On 31 Jul 2015, at 17:40, Ronald Chmara <[email protected]> wrote:

> On Thu, Jul 30, 2015 at 8:38 AM, Craig Francis <[email protected]> wrote:
> On 30 Jul 2015, at 16:26, Ronald Chmara <[email protected]> wrote:
> > Perhaps I have missed something in this discussion
> I think you have... my email from a couple of weeks ago was ignored... so I replied to
> Matt's suggestion (which is similar, but different).
> Please, just spend a few minutes reading my suggestion, it has absolutely nothing todo with
> breaking applications:
>    http://news.php.net/php.internals/87207
>    https://bugs.php.net/bug.php?id=69886
> 
> The RFC and bug report both make an erroneous assumption that unescaped GPC input is wrong.
> 
> I was addressing some cases where it is the correct, intended, behavior. 
> 
> WRT "breaking":
> Application stacks which go from zero E_NOTICE warnings, to hundreds or thousands of them a
> second or day, is (admittedly) poorly phrased as "breaking". It is a possible side effect
> of the proposed solutiions. I have worked in very stingent environments where an unapproved E_NOTICE
> is considered a ship-stop break, but I did not explicitly explain that. Such environments would
> require re-writes of all SQL that throws an E_NOTICE, or a per-line exception review and approval
> process, or disabling/not enabling the checking.
>  
> And yes, I do have a bypass_the_nerfing function (well, a function to say the variable has
> already been escaped)... but the idea is that it's ever so slightly harder to use than the
> related escaping functions, and rarely needed.
> 
> "Rarely" is subjective at this point, a quanyifyable sampling of some kind could be
> more meaningful. (How rare?)
> 
> Based on *my* purely anecdotal experience, in the last X years of using PHP I have have
> frequently encountered situations where passing through engine-unescaped text strings, to SQL, is
> desired for some reason, in nearly every environment. I mentioned one use case that I thought might
> be relevant to a large number of users, there are others.
> 
> Off the top of my head, some use cases I have dealt with relevant to this discussion, that
> should be considered (even if they're discarded as trivial):
> 1. Administrator has a web application that is supposed to allow them access functionally
> equivalent to a direct connection to a database.

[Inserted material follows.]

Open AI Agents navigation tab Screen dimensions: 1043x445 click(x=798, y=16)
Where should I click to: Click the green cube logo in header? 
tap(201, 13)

> 2. Overhead of using the engine escaping technique (setup connection(if not done yet), send
> text to escape at network speed, recieve escaped text at network speed) was considered too much of
> an additional performance hit.
> 3. Text needed to have a generic, user written, escaping library/function to handle multiple
> destinations (think 5 different data storage systems, all with different escaping rules, some
> without connection based escaping).
> 4. Text being supplied was coming from a pre-cleaned, trusted, source, even though the variable
> was GPC, (example: it was a GET string assembled by a batch job that was pulling from another
> database)
> 
> I'm sure there are many more.
> 
> Basing language decisions on personal perceptions of "rarely" and
> "frequently" is not a good practice, but ensuring that we are covering multiple use-cases
> is. Discussing the use cases doesn't mean I think the idea is without merit.